Mrs. Cripe spent seven years in the missionary service in Nigeria and still is an active faith-based volunteer through her affiliation with United Churches Fellowship in Nogales. In addition, she was the volunteer coordinator for Reading is Fundamental (RIF) for 10 years and is still involved with the program which has brought a love of reading, not to mention books they can take home, to thousands of NUSD students. Mrs. Cripe is currently a member of the SCC Response Task Force for Family Violence, a board member
of Circles of Peace, and a member of the Santa Cruz Drug Free Coalition.

Alicia Alvarez
“I will never forget that you are part of what I’m today. I remember you pushing us to finish school and became somebody in life. And that will always be in my mind and heart. Once again thank you!” These words from a former student with a young child who had been part of Alicia Alvarez’s Even Start program in NUSD are reflective of why she is now principal of Alta Vista High School in Tucson. Her roots took hold in alternative education, and while she briefly ventured out of the field, she returned to become a renowned educator. A 1988 NHS graduate, she is the youngest of 11 children and enjoyed great family support. She said certain teachers along the way, such as her patient and attentive fourth-grade instructor at Mitchell, helped her realize that how children are treated with even non-verbal messages shapes their futures.
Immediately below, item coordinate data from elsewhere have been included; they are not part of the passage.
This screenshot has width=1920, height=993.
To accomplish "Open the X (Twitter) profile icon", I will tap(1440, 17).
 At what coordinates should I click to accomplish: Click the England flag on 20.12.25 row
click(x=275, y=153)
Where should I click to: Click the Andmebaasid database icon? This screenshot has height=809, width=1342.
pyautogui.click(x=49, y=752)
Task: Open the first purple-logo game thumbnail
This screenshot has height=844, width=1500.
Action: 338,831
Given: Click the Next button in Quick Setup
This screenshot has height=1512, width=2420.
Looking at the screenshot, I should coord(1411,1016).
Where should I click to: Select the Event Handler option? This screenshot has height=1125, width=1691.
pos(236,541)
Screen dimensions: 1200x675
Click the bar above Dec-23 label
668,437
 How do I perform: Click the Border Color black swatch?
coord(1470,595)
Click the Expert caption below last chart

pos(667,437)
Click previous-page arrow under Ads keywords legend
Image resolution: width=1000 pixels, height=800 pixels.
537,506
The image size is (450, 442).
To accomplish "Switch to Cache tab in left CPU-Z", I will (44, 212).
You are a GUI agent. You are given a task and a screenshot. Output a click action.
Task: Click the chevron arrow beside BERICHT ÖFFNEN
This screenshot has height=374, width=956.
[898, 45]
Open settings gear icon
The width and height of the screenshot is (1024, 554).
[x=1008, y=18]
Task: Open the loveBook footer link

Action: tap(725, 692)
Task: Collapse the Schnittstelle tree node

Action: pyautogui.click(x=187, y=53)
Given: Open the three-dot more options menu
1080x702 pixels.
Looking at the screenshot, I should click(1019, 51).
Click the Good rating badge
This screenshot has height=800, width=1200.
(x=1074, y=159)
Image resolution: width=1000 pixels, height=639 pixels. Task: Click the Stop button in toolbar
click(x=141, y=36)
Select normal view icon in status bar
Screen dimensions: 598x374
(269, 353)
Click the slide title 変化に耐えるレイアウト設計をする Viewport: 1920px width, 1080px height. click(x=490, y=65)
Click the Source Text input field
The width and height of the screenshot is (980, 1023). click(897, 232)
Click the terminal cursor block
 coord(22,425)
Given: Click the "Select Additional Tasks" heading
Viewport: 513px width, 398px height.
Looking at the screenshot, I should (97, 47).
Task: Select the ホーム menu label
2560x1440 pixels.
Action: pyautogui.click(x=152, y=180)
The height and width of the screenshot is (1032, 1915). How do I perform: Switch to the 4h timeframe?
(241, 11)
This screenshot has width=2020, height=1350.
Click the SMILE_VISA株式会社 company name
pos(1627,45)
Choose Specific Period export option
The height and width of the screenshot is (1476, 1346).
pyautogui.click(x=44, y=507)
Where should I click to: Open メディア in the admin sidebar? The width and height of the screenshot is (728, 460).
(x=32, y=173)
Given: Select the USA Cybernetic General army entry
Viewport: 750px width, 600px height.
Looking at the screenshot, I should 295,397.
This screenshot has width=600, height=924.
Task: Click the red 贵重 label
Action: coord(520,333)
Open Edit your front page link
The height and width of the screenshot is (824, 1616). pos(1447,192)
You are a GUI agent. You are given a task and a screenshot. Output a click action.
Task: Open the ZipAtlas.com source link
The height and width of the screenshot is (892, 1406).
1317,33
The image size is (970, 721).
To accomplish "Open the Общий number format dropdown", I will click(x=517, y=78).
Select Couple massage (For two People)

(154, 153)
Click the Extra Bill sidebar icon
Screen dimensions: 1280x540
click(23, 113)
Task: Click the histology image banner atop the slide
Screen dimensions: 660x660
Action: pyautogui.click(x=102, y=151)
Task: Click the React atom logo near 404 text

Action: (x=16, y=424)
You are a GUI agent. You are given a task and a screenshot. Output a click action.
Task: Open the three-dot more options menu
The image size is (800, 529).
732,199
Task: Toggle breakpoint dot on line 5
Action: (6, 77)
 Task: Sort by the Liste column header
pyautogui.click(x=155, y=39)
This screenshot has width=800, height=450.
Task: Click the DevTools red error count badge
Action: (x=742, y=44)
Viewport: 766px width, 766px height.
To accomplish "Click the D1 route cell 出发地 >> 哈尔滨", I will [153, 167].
Ms. Alvarez earned a degree in psychology from the U of A and a Masters of Arts in Education Leadership from NAU. She completed her principal
internship while working for her current charter-school company and was tagged to be the leader of Alta Vista when that site was still just a dirt lot. The recipient of many honors, including the Rodel Foundation 2015 Exemplary Principal award, she continues her commitment to helping all students develop two keys to success: respect and responsibility.

Mary Helen Maley
While serving as an attorney and later as Justice of the Peace, Mary Helen Maley experienced first-hand how many problems with her clients had started at a young age, and as a result, she began a program called Circles of Peace for the prevention of teen violence and bullying five years ago. Working in the eighth-grade classroom of Desert Shadows Middle School teacher Charlene Cooper, Judge Maley presented alternatives to conflict resolutions that did not lead to destructive behaviors. Another project in which she is involved is the Flags for First Graders program that provides a flag to each first-grade student in Nogales. Judge Maley gives a short lesson on the history of the flag
and the United States, thus letting even the youngest students know the importance of their county and a respect for its flag. She began her post-secondary education at Fontbonne College and continued at Memphis State University where she earned a Bachelor’s of Arts degree and a Master’s in Education before adding a law degree from Temple University School of Law Judge Maley is active in the Nogales Woman’s Club and Zonta Club. She retired as Justice of the Peace in December of 2014 and is now working on a
Master’s in judicial Studies from the National Judicial College and the University of Nevada at Reno.